Eine stetige Abwanderung war die logische Folge. Diese Entwicklung konnte Pfarrer Mc Dyer durch das Museumsprojekt quasi als langjährige Arbeitsbeschaffungsmaßnahme und späteren Strukturwandel hin zum Tourismus zumindest erheblich eindämmen. Die Anzahl der Museumsbesucher legt Zeugnis vom Erfolg des Projektes ab.

Wir sind angekommen im Norden der Insel und damit auch am Ende des „Wild Atlantic Way“ am „Malin Head“. Politisch verlassen wir nunmehr Irland, geographisch und inselmäßig allerdings noch nicht. Die zu England gehörende Provinz „Nordirland“ ruft.

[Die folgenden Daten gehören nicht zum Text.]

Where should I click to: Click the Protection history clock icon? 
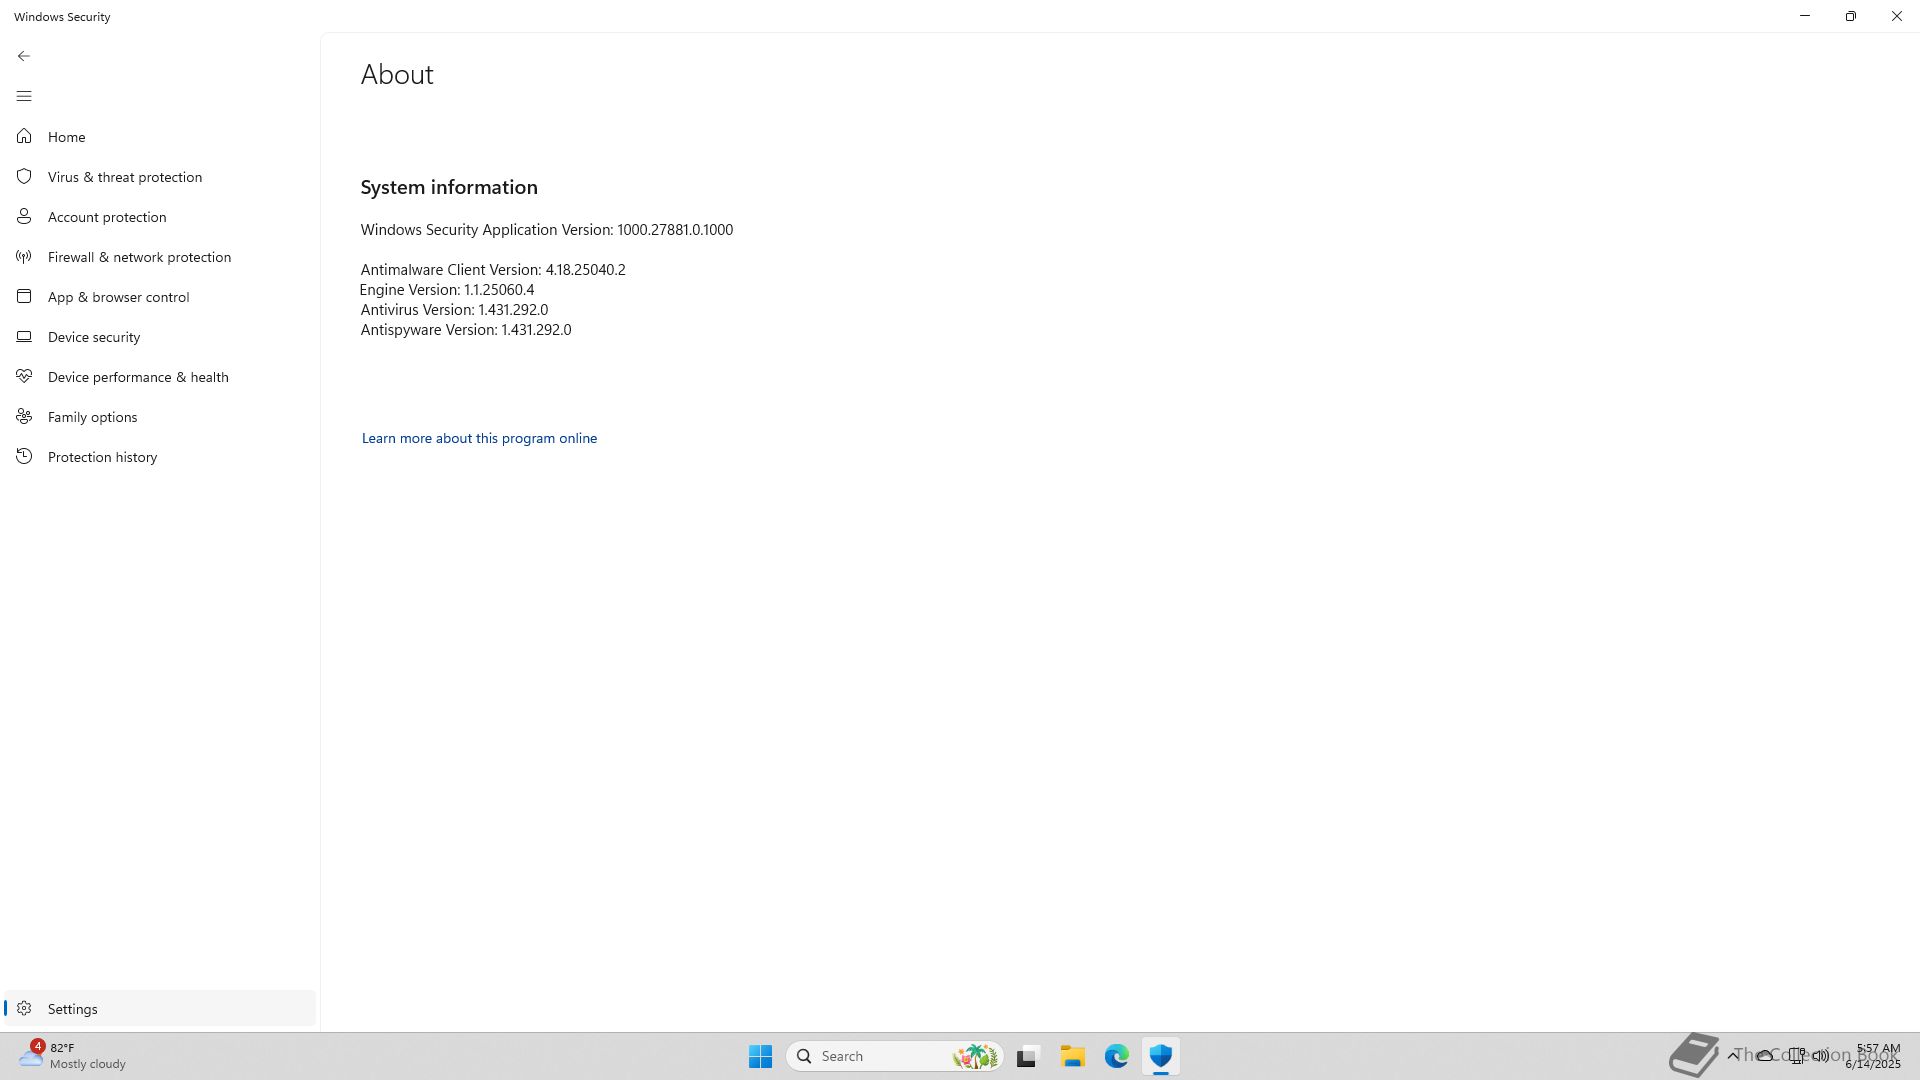click(x=24, y=457)
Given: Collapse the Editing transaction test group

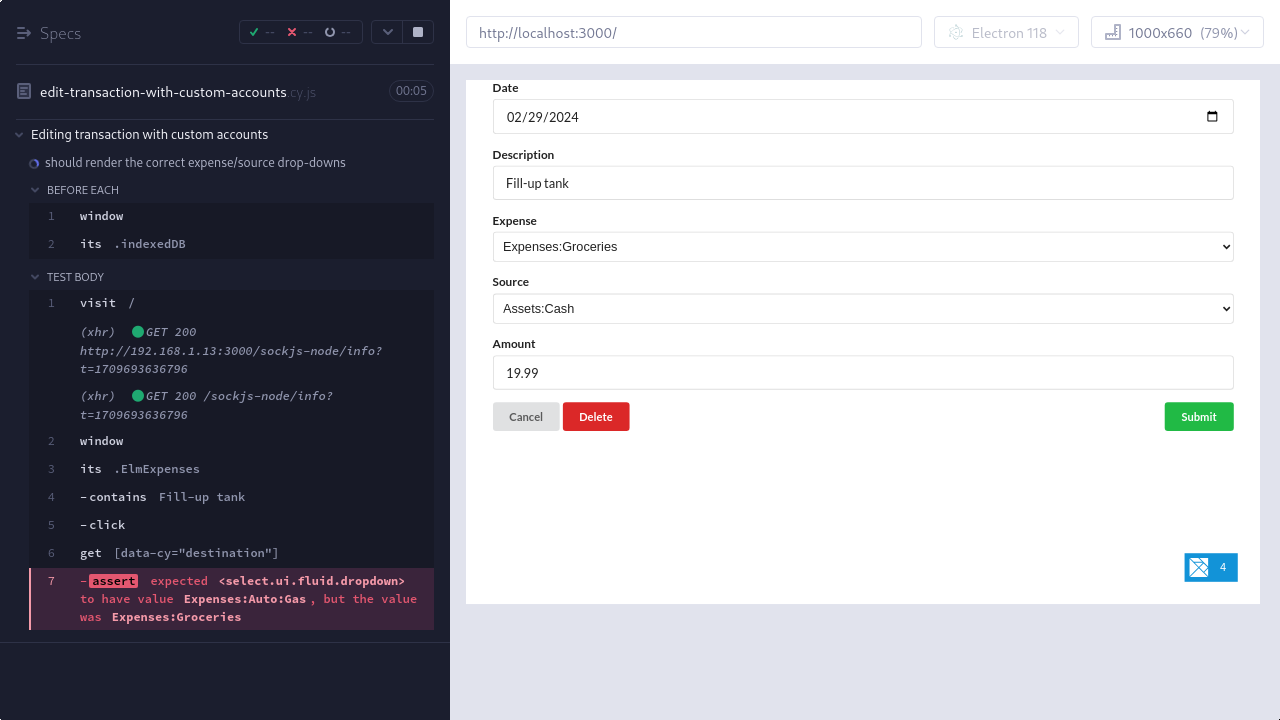Looking at the screenshot, I should point(17,134).
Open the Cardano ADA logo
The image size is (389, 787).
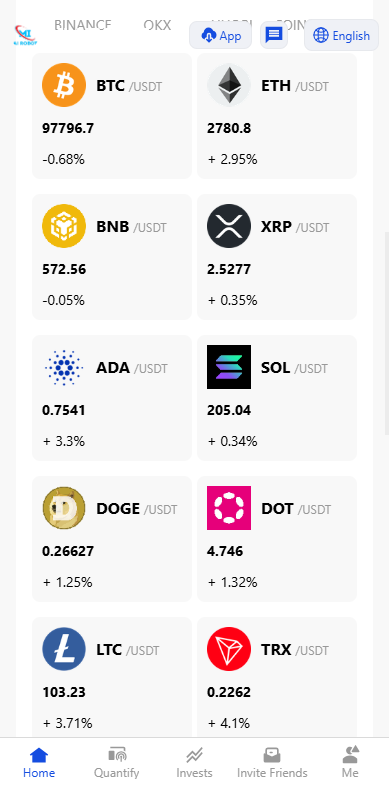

Irlandflagge P1120013Ach ja, eines wollen wir doch noch erwähnen, die Symbolik der irischen Flagge. Sie spricht eigentlich Bände über dieses von Eroberern, irdischen und kirchlichen, oft gequälten Volkes. Die drei Farben Grün, Weiß, Orange werden als „Symbol der Hoffnung“ angesehen.  Dabei steht das Grün erstens natürlich für die Natur, tiefgründiger aber für  die gälische bzw. frühere anglo-normannische Bevölkerung. Das Orange repräsentiert die protestantischen Anhänger von Wilhelm von Oranien. Das Weiß schließlich reflektiert den Frieden, der zwischen diesen Gruppen herrschte, sozusagen als Wink in die Zukunft.